Chloroplasts play crucial roles in biotic and abiotic stress responses, regulated by nuclear gene expression through changes in the cellular redox state. Despite lacking the N-terminal chloroplast transit peptide (cTP), nonexpressor of pathogenesis-related genes 1 (NPR1), a redox-sensitive transcriptional coactivator was consistently found in the tobacco chloroplasts. Under salt stress and after exogenous application of H2O2 or aminocyclopropane-1-carboxylic acid, an ethylene precursor, transgenic tobacco plants expressing green fluorescent protein (GFP)-tagged NPR1 (NPR1-GFP) showed significant accumulation of monomeric nuclear NPR1, irrespective of the presence of cTP. Immunoblotting and fluorescence image analyses indicated that NPR1-GFP, with and without cTP, had similar molecular weights, suggesting that the chloroplast-targeted NPR1-GFP is likely translocated from the chloroplasts to the nucleus after processing in the stroma.
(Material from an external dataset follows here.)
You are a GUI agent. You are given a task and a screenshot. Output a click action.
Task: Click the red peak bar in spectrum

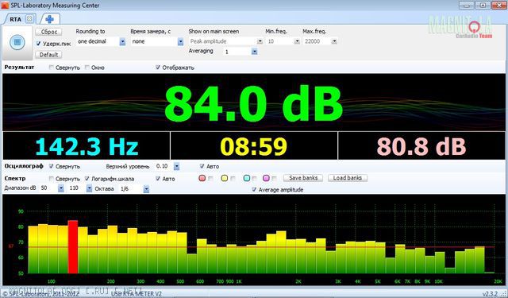[73, 247]
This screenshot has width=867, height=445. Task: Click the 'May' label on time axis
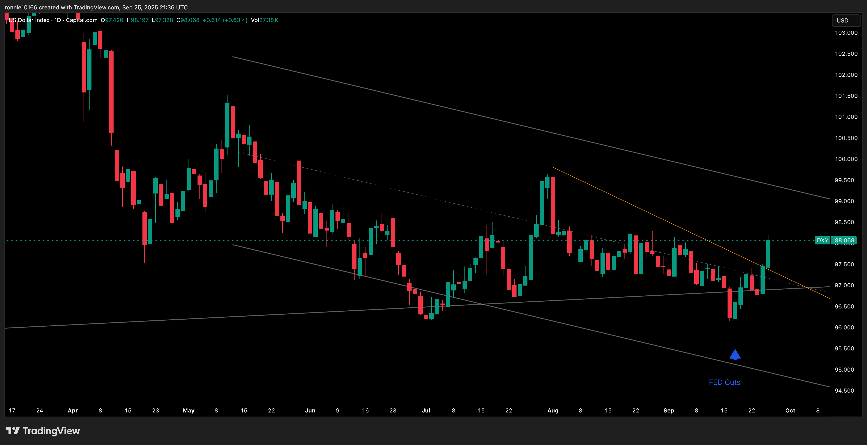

Translation in the chloroplast is essential for nuclear NPR1 accumulation and stress-related expression of nuclear genes. An overexpression of chloroplast-targeted NPR1 enhanced stress tolerance and photosynthetic capacity. In addition, compared to the wild-type lines, several genes encoding retrograde signaling-related proteins were severely impaired in the Arabidopsis npr1-1 mutant, but were enhanced in NPR1 overexpression (NPR1-Ox) transgenic tobacco line. Taken together, chloroplast NPR1 acts as a retrograding signal that enhances the adaptability of plants to adverse environments.